Timelines in patients who were directly transferred from the catheterisation laboratory to the operating room. T0=occurrence of the complication, T1=consultation with thoracic surgeon, T2=request for ground transportation, T3=patient leaves the catheterisation suite, T4=patient arrives at the operation suite.

Off-site angioplasty, hospital and operator volumes

A clear relation has been shown between both operator and hospital volume of performing PCIs and outcome of the procedures.14-19 However, in the earlier reports on hospital numbers, the minimum number of all PCIs needed to guarantee an acceptable mortality was 160 to 200 per year per hospital.14,15 In another registry on 446 hospitals in the US, PCI had a lower mortality than thrombolysis as a treatment for acute myocardial infarction when performed in a hospital with a case load of 17 or more.16 Only recently Hannan reported on the New York PCI reporting system.17 It was clearly shown that hospital volume should be more than 400 to be on the safe side as far as mortality, same day CABG and same stay CABG are concerned. Morice also came to a minimum yearly hospital number of 400 PCIs in her abstract on a French registry of almost 38,000 PCIs.18 There are no reports, so far, originating from the Netherlands on this subject, but it is very plausible that the numbers from Hannan’s and Morice’s papers are also applicable to the Dutch situation. Under these conditions, we were able to develop an off-site programme which allows feasible and effective elective and primary PCIs for patients with coronary artery disease. Numerous studies have indeed confirmed the relationship between these volumes and clinical outcomes.

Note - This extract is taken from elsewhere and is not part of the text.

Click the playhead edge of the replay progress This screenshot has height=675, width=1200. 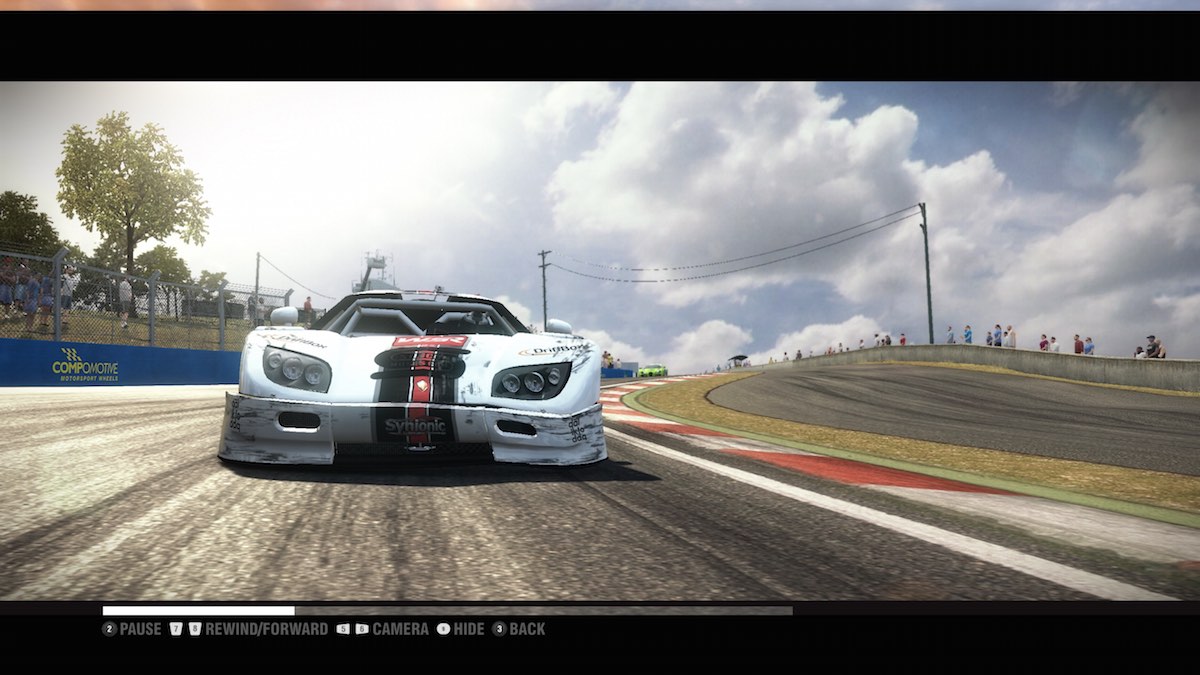[x=294, y=610]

The current data from our off-site programme confirm the outcomes described the NIRMI registry from the high-volume centres.

Conclusion

The initial Dutch experience on off-site PCI shows that emergency surgery for failed PCI occurs with an incidence of 0.2% in high-volume centres. Interhospital transport of such patients can be performed effectively without an excess of mortality. With appropriate settings, off-site PCI may not be associated with an increase in the risk of adverse events.